The ban on purchases from Texas, as well as travel to the state by city employees, would last until the law was undone.

Pro-choice supporters stage a demonstration in Parliament Square to campaign for women's reproductive rights around the world as a counter-protest to the anti-abortion 'March for Life' taking place alongside on September 4, 2021 in London, England. The demonstrators also expressed solidarity with women in Texas, where a new law prohibits abortions around the sixth week of pregnancy, making it the most restrictive abortion law in the United States.

The Portland, Oregon, city council will vote this Wednesday on a resolution that would ban city employees’ official travel to Texas and prevent any trade from occurring with that state, in response to that state’s recently imposed ban on abortions beyond the sixth week of pregnancy.

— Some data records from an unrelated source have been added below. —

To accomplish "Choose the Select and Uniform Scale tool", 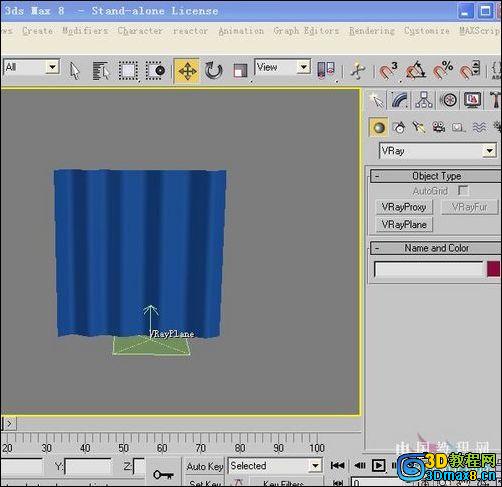I will [x=240, y=71].
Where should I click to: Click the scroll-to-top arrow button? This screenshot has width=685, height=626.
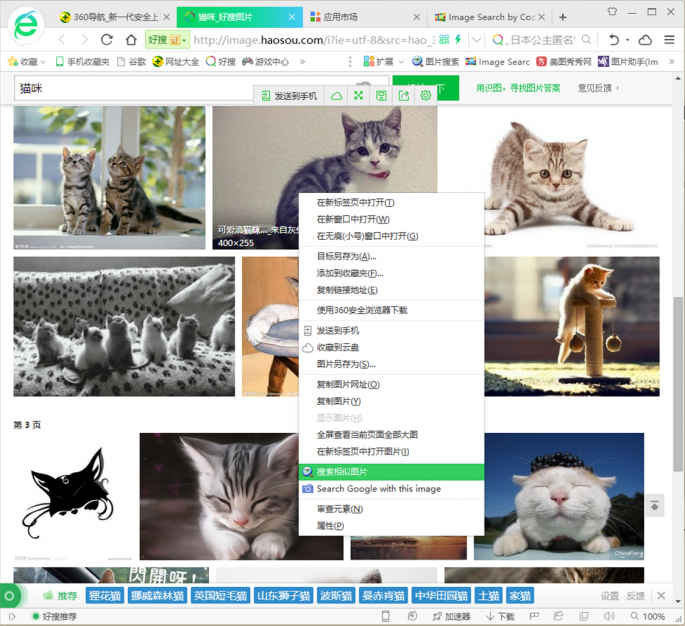point(655,506)
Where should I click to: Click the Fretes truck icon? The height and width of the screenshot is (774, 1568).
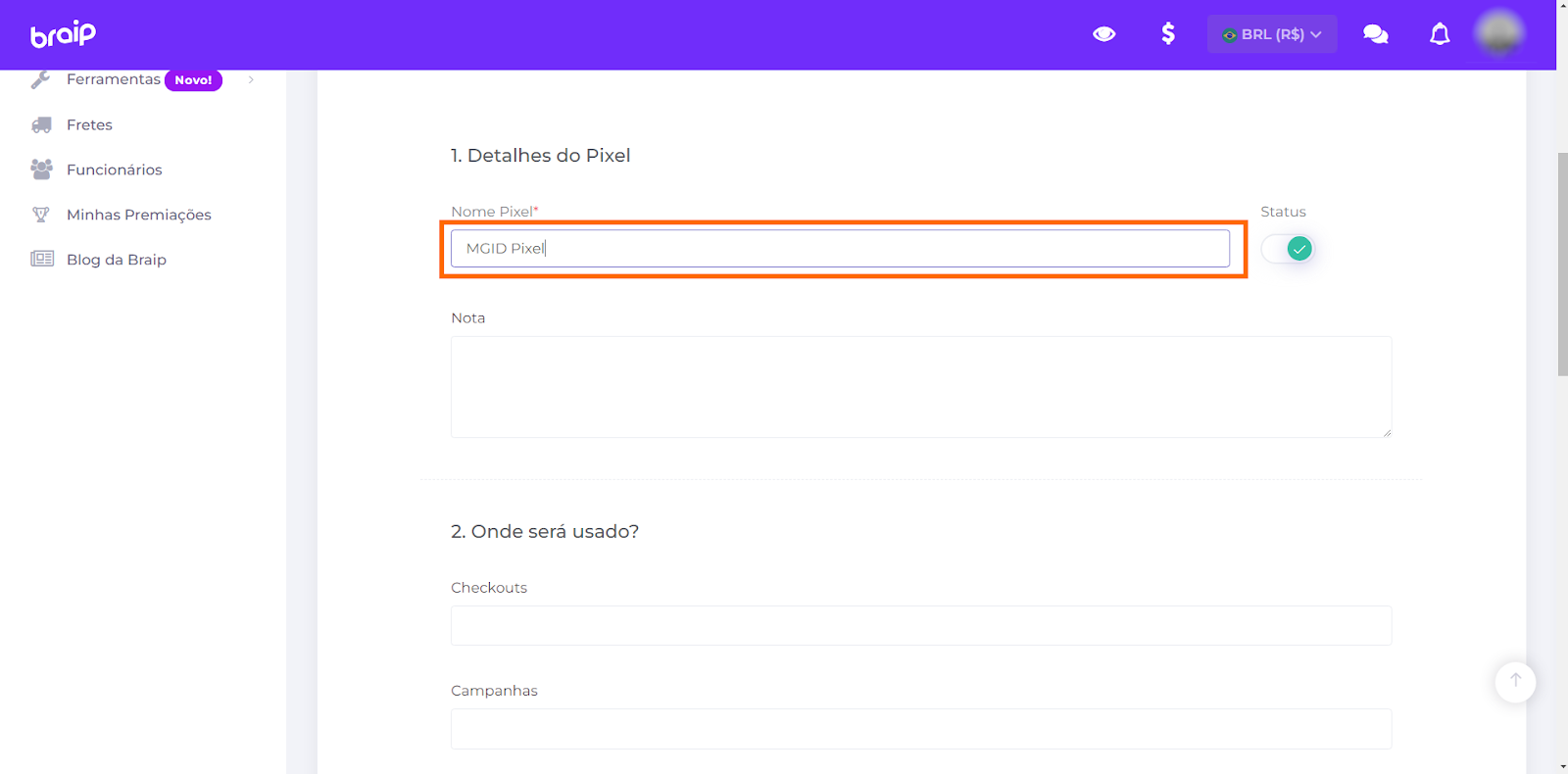[x=41, y=125]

The Texas law allows residents to sue other individuals, including abortion providers, if they help a person to procure an abortion in the state, for amounts of up to $10,000 per instance. Earlier this month, the conservative majority of the U.S. Supreme Court refused to block implementation of the law, accepting a controversial legal argument that suggests it can remain in place until an individual affected by the law in Texas files a counter lawsuit against someone trying to sue them.

Portland Mayor Ted Wheeler said he and the city council would pass an ordinance banning city expenditures from reaching the state of Texas by way of trade because of that state’s newly enacted abortion ban. Such a measure, if it passes, would ban business with the state until it “withdraws its unconstitutional ban on abortion or until it is overturned in court,” the mayor’s office said in a press release.

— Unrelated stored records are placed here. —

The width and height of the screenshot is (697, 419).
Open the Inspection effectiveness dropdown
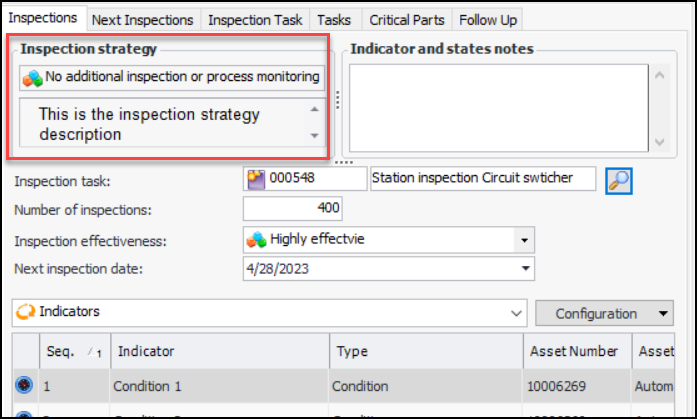[524, 240]
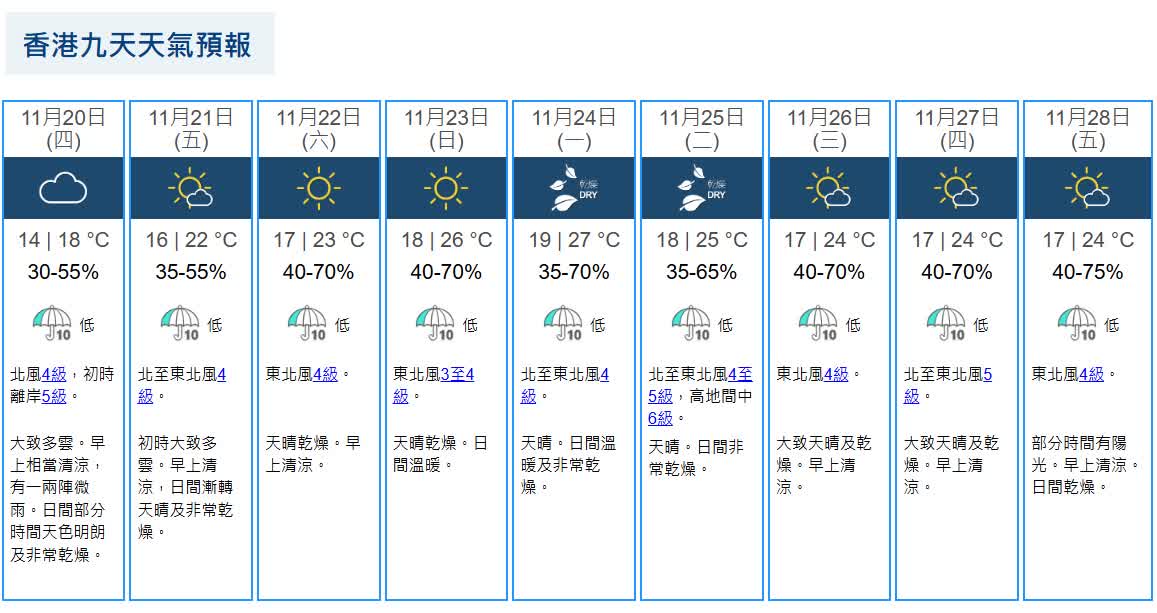Open the 6級 high-ground wind link under 11月25日
This screenshot has height=613, width=1157.
pyautogui.click(x=660, y=418)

Wheeler hopes that other communities across the country will impose similar bans on Texas in order to put financial pressure on lawmakers there to change the law.

“We urge other leaders and elected bodies around the nation to join us in condemning the actions of the Texas state government,” the press release added.

Texas Lt. Gov. Dan Patrick (R) responded to news of Portland’s proposed boycott of the state by calling the city’s leaders “depraved,” and describing the motion as “a complete joke.”

“A boycott will hurt them, not us. Texas’ economy is stronger than ever,” Patrick added.

However, aside from the possibility of other cities, counties and municipal governments taking action against Texas, the state may face other economic fallouts over its abortion ban. A recent survey suggested that the state may face a “brain drain” of new talent in its workforce due to the new restrictions on reproductive rights.

The poll, conducted by PerryUndem, found that two-thirds (66 percent) of college-educated workers wouldn’t relocate for a job if it’s in a state that prohibits abortions after the sixth week of pregnancy. Half of the respondents said they’d consider moving out of a state that did so if they were already living there.

Americans overall are opposed to the type of bans that Texas recently implemented. An NBC News Survey from last month found that 54 percent of Americans believe abortion should be legal always or most of the time, while only 34 percent said it should be illegal in most cases but allowed in some circumstances, such as rape or incest. (The Texas law, however, is so restrictive that it doesn’t even allow for those exceptions.) Only 8 percent of respondents in that poll said abortion should be banned in all circumstances.